Stored records:
#####

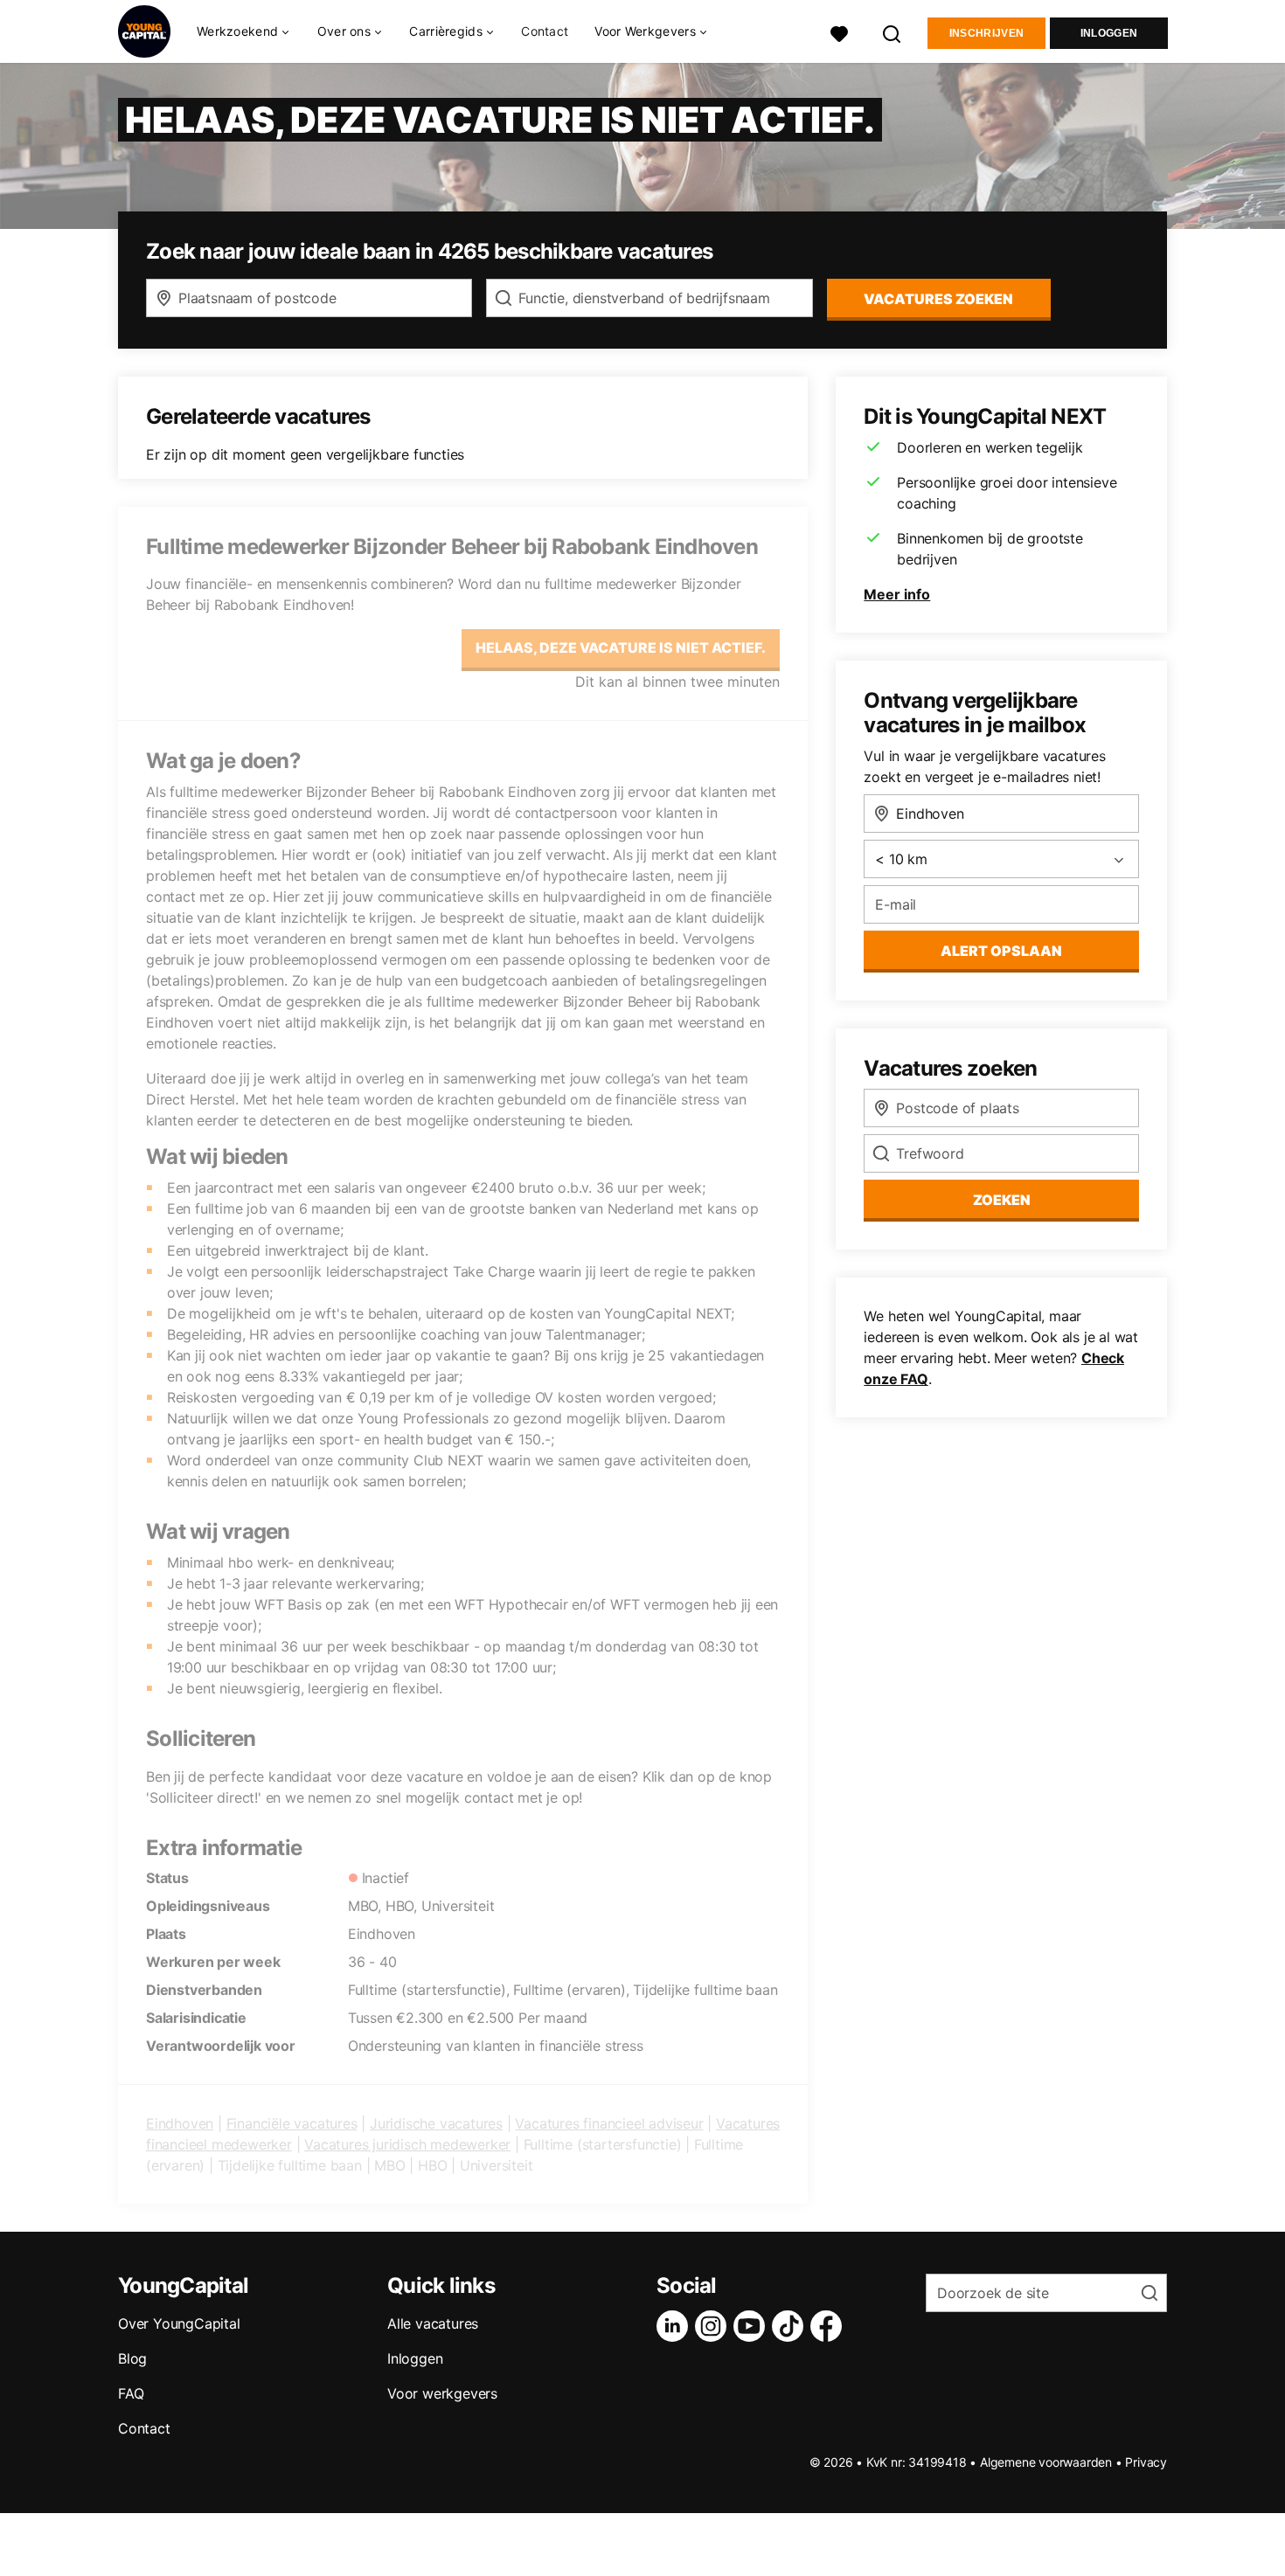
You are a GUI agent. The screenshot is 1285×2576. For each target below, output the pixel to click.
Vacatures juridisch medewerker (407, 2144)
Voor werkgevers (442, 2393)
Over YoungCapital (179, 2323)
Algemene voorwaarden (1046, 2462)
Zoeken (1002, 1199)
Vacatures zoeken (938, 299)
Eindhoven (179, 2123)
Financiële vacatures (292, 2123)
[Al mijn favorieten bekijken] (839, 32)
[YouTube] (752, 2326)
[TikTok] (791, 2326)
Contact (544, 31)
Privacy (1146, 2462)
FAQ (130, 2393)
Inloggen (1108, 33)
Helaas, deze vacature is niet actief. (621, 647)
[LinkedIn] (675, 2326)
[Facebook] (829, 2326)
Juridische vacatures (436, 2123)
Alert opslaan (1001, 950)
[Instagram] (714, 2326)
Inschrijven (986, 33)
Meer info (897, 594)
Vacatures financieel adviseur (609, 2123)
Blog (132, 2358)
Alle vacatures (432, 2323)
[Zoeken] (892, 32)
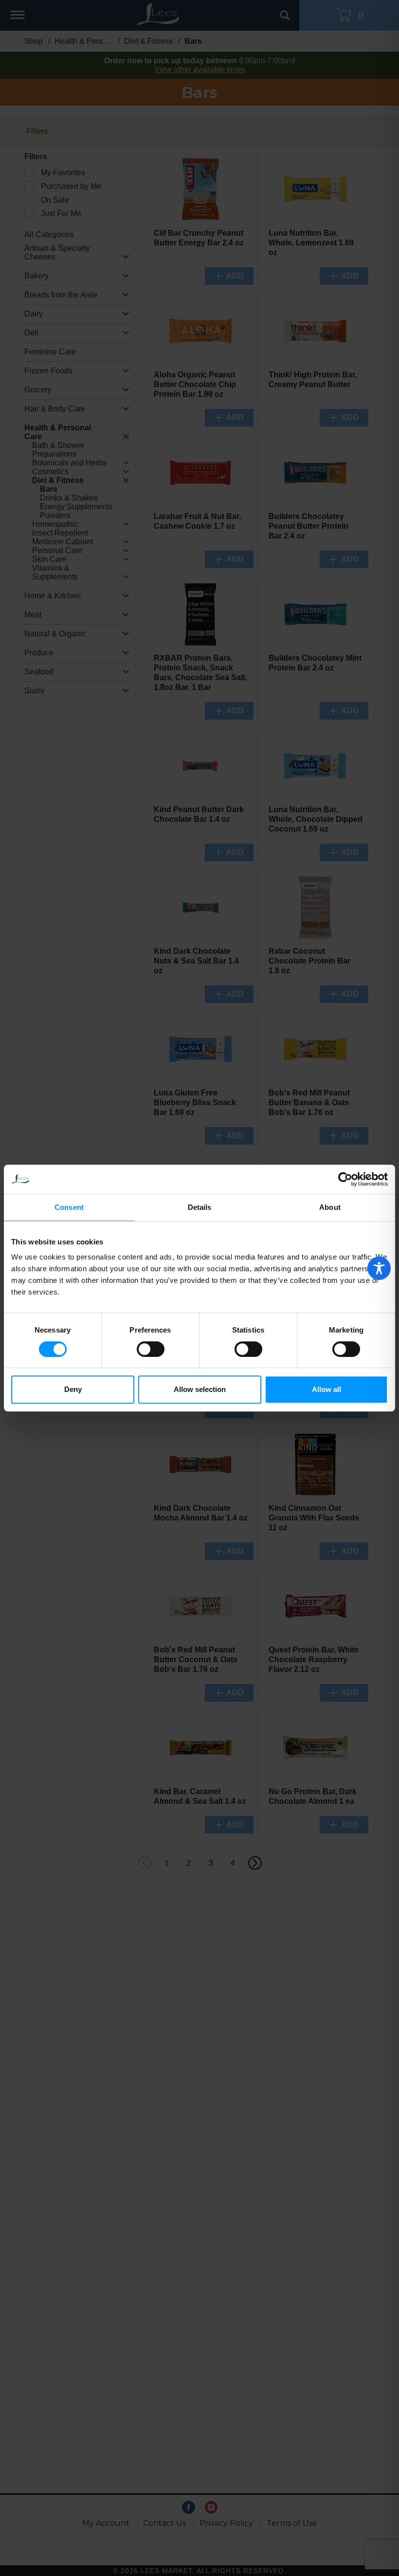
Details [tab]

#####

* [WHAT YOU HAVE TO DO] Reproduce every record above exactly as given, excluding pictures from the result.

* [EXERCISE RESULT]
You are a GUI agent. The screenshot is 1285×2576. For each target below, output the pixel to click.
Vacatures juridisch medewerker (407, 2144)
Voor werkgevers (442, 2393)
Over YoungCapital (179, 2323)
Algemene voorwaarden (1046, 2462)
Zoeken (1002, 1199)
Vacatures zoeken (938, 299)
Eindhoven (179, 2123)
Financiële vacatures (292, 2123)
[Al mijn favorieten bekijken] (839, 32)
[YouTube] (752, 2326)
[TikTok] (791, 2326)
Contact (544, 31)
Privacy (1146, 2462)
FAQ (130, 2393)
Inloggen (1108, 33)
Helaas, deze vacature is niet actief. (621, 647)
[LinkedIn] (675, 2326)
[Facebook] (829, 2326)
Juridische vacatures (436, 2123)
Alert opslaan (1001, 950)
[Instagram] (714, 2326)
Inschrijven (986, 33)
Meer info (897, 594)
Vacatures financieel adviseur (609, 2123)
Blog (132, 2358)
Alle vacatures (432, 2323)
[Zoeken] (892, 32)
Details [tab]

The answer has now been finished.